Spoiler: me either. Northwestern has never put emphasis on students going to two different schools throughout a one year period. It wasn’t until I began my application to go abroad that I stumbled upon an additional essay to submit if you were interested in attending more than one university. In this essay, I had to detail my reasons for making this choice. I made analogies to the Neapolitan ice cream flavour and my mixed dog who is half Pekingese and half Japanese Chin. From these comparisons, I suggested that there are many examples in life where beauty is found in multi-component things. Spending my third year of studies in Sydney, then in Edinburgh, is like having the best of both worlds.
But I had rough patches too, and I won’t try to sugarcoat it or convince others that this decision of spending the whole year abroad is the best choice for everyone. Rather than fly home between my semesters, I joined my friends in a roadtrip of the east coast of Australia from Byron Bay to Cairns for three weeks in a campervan that quickly became our home, despite it being our less than luxurious accommodation. When that ended, I began feeling homesick- even moreso than when I moved in to start school at Northwestern. It has been eight months since I have stepped foot in the states, and I have a long three months left to go. Since then, I’ve fortunately had my parents visit me in Edinburgh in January which alleviated this a bit, but I can truthfully say that I miss the American culture and my friends in Texas, regardless of how much I admire the Aussie and Scot way of living. The difference that I had set to find in other countries had eventually become a longing for my sense of normalcy.
I wouldn’t change anything though. Every day I wake up grateful that I made the choice to go abroad. From July 2018 to now, I attended not only one, but two world-class universities. I experienced the tutorial system in Australia and afterwards attended another version of tutorial classes in the UK. I’ve learned from brilliant professors, whether it be about the Economics of Crime or in my Business Simulations course which is as enjoyable as it sounds. I grasped an international understanding of economics like never before when I enrolled in the Australian Economics course then signed up for a Brexit information session at the Scottish Parliament. Next month, I will be in Edinburgh feeling the firsthand impact of one of the most important political changes of this decade.

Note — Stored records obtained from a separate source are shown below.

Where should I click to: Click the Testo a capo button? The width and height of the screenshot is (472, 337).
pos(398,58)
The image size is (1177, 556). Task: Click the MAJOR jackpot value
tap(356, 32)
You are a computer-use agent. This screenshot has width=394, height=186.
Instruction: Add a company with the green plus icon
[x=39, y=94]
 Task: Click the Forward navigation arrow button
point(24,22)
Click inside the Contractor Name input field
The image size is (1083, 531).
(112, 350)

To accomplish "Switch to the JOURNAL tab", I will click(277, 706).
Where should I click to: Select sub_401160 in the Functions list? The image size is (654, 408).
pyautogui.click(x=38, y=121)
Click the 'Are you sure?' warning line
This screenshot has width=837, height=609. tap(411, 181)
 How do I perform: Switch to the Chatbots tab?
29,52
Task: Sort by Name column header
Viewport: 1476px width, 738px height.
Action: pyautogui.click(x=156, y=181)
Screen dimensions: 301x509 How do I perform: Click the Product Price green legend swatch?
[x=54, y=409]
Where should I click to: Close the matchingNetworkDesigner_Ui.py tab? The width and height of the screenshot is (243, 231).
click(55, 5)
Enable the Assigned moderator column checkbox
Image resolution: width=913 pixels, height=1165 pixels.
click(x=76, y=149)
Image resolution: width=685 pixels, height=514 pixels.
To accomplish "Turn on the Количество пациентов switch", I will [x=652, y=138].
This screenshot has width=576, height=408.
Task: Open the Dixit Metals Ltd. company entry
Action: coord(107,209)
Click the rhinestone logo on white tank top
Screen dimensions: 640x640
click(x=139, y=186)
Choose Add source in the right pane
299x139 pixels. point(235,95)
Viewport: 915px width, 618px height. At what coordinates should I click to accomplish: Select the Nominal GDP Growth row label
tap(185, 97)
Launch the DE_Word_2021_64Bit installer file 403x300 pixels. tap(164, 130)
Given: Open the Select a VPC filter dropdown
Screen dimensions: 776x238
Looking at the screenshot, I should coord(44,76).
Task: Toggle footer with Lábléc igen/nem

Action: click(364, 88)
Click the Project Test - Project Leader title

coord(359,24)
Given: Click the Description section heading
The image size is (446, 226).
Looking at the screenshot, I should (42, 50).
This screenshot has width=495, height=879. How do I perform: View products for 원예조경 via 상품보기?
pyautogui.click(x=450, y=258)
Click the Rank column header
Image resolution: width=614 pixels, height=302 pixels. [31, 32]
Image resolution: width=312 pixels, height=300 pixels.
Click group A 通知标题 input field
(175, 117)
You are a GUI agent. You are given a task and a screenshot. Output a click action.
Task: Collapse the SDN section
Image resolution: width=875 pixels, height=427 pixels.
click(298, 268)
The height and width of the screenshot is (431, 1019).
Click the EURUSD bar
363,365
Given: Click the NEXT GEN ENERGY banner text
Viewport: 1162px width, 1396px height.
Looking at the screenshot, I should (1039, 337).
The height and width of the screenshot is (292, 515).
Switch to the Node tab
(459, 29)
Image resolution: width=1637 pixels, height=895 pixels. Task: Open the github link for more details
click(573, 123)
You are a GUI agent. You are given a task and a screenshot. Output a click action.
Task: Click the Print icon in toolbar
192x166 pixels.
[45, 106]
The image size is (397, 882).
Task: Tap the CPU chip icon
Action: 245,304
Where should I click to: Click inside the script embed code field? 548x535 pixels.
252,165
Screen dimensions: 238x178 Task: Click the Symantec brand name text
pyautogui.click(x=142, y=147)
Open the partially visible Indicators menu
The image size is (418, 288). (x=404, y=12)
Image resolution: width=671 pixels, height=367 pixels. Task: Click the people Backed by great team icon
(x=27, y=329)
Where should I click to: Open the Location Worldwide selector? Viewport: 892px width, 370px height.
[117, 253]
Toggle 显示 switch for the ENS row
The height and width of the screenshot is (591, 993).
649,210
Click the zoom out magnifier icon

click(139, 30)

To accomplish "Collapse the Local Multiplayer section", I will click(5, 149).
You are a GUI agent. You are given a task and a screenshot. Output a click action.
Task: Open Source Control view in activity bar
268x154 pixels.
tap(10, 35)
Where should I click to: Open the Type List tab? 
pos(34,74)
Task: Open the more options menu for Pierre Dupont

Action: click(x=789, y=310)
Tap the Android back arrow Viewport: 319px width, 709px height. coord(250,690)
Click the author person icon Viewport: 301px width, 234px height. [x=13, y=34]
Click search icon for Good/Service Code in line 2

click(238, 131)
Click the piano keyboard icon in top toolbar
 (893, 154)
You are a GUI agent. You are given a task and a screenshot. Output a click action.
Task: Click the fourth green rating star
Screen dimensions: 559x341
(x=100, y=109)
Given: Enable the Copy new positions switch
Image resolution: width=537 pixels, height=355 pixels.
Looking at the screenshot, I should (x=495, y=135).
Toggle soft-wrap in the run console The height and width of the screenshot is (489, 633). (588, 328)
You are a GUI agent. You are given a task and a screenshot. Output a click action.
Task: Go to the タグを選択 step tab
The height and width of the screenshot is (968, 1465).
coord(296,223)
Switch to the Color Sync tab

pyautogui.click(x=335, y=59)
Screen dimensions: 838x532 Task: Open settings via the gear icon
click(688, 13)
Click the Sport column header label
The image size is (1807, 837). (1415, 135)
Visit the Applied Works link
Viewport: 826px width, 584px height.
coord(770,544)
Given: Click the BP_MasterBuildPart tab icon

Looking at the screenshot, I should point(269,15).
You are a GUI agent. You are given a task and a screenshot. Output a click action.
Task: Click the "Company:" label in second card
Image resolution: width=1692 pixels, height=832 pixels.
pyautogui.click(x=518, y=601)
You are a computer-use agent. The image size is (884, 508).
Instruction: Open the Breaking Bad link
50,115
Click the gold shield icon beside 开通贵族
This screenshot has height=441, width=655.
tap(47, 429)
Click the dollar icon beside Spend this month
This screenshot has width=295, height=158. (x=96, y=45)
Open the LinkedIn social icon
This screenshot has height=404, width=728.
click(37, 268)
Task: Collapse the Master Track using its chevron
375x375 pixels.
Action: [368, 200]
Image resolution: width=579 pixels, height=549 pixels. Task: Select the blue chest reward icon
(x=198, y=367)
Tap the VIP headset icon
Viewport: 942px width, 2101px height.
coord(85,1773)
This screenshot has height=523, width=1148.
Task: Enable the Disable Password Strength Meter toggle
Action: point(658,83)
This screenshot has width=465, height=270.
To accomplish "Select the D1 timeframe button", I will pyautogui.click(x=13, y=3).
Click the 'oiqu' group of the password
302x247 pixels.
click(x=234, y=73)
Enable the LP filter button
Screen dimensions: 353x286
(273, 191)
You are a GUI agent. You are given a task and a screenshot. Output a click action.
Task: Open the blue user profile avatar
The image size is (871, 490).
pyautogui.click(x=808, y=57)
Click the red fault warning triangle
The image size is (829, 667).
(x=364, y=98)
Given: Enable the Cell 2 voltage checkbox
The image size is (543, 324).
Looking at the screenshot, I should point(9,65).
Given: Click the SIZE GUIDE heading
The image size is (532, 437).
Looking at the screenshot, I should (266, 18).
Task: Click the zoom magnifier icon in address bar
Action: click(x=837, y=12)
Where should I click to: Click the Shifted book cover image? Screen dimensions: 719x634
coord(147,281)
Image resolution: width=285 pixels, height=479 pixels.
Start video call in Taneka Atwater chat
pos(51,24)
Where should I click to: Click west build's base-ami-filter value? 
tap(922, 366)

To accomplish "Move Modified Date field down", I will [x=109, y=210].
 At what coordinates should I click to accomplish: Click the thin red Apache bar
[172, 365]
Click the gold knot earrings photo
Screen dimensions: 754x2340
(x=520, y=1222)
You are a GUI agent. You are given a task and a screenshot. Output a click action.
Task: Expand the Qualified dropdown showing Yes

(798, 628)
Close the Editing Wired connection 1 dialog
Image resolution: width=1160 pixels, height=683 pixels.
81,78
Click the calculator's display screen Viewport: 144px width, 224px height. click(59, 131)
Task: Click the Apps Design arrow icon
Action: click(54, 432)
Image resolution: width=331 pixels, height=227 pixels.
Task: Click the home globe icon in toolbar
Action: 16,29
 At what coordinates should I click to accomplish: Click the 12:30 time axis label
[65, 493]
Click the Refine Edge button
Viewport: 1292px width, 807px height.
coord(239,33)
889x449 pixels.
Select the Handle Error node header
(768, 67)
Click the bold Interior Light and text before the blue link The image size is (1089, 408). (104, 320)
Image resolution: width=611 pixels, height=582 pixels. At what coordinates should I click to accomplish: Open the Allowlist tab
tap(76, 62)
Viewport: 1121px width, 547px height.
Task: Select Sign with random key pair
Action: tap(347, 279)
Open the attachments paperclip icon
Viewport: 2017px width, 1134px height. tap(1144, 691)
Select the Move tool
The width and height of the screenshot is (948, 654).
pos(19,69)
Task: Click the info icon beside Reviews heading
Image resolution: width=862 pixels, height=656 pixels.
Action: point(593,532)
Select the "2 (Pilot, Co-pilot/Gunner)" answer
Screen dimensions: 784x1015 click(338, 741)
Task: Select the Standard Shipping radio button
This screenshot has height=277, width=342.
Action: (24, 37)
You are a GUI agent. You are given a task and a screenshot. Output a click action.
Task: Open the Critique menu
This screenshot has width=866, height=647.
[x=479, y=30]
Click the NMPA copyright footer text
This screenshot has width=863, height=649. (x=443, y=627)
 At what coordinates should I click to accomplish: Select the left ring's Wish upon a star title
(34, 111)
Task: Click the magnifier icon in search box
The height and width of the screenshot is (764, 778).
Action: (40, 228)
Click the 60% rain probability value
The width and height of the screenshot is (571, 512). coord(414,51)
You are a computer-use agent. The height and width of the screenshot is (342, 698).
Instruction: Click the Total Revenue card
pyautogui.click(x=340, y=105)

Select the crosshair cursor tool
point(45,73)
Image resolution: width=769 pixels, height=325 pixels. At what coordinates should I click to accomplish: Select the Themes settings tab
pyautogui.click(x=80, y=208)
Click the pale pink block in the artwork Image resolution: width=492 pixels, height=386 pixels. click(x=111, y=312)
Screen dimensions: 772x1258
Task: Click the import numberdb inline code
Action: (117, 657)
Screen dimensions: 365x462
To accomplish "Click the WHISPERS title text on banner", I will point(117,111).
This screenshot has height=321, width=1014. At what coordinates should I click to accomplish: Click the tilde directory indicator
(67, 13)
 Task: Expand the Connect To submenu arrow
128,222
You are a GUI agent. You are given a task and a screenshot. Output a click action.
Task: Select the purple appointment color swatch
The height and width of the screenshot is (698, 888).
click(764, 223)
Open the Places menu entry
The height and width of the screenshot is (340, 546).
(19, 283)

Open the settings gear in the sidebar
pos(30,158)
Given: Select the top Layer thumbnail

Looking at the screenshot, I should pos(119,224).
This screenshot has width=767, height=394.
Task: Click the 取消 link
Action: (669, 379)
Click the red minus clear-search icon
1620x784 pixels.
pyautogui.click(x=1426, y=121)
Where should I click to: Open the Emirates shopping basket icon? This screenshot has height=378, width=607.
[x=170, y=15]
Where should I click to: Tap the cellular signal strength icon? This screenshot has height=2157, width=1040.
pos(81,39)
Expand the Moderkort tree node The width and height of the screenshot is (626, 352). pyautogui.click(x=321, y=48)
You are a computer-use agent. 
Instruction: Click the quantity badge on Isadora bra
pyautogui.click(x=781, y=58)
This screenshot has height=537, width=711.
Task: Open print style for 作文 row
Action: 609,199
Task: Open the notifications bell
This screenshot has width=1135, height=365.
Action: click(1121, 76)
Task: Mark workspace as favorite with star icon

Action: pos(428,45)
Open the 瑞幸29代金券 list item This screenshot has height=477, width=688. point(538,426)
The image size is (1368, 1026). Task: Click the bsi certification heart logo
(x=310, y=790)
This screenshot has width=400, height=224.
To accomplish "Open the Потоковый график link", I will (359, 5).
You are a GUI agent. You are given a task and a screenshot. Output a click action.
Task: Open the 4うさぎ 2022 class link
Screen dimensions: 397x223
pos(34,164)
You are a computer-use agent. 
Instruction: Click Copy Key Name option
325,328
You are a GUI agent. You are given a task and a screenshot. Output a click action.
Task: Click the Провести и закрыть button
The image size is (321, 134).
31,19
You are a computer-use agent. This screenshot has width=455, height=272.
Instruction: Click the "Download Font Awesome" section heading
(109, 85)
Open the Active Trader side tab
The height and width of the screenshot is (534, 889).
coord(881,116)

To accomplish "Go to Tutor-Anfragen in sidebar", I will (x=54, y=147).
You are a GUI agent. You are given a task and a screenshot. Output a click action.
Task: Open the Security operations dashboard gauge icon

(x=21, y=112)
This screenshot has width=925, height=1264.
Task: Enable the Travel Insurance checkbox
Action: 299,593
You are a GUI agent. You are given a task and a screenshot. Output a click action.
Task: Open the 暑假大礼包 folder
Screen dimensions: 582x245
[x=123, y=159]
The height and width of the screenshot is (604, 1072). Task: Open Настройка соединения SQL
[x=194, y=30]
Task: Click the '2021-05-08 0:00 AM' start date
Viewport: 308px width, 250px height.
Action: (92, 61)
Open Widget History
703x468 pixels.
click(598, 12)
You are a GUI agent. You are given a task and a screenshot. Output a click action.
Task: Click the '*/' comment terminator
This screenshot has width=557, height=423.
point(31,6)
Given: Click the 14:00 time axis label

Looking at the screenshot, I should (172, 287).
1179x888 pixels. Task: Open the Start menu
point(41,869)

Moreover, I had fun. From learning to surf to standing up on my board conquering a wave for the first time, to trying haggis then realising that I don’t particularly like haggis and instead prefer the Scots’ neeps and tatties, has been an adventure in itself. I struggled to understand conversations with locals and their thick accents before becoming close with my peers and adjusting to the inflections in language with time. I ventured out of my comfort zone travelling to countries such as Thailand, Vietnam, and Denmark during school breaks. In New Zealand, I faced my fear of heights by heli-hiking Franz Josef Glacier. It is during this period abroad that I’ve seen and taken photos of arguably some of the most beautiful places in the world. Needless to say, this journey has been unforgettable. The word “excitement” barely scratches the surface in describe my feeling for these last few months, yet that is what it is. I am brimming with excitement for all of this to continue because the simple things are surprisingly different in another country: listening in lecture, finalising travel plans for spring break, meeting more friends… the list is unending, as is the possibilities and opportunities.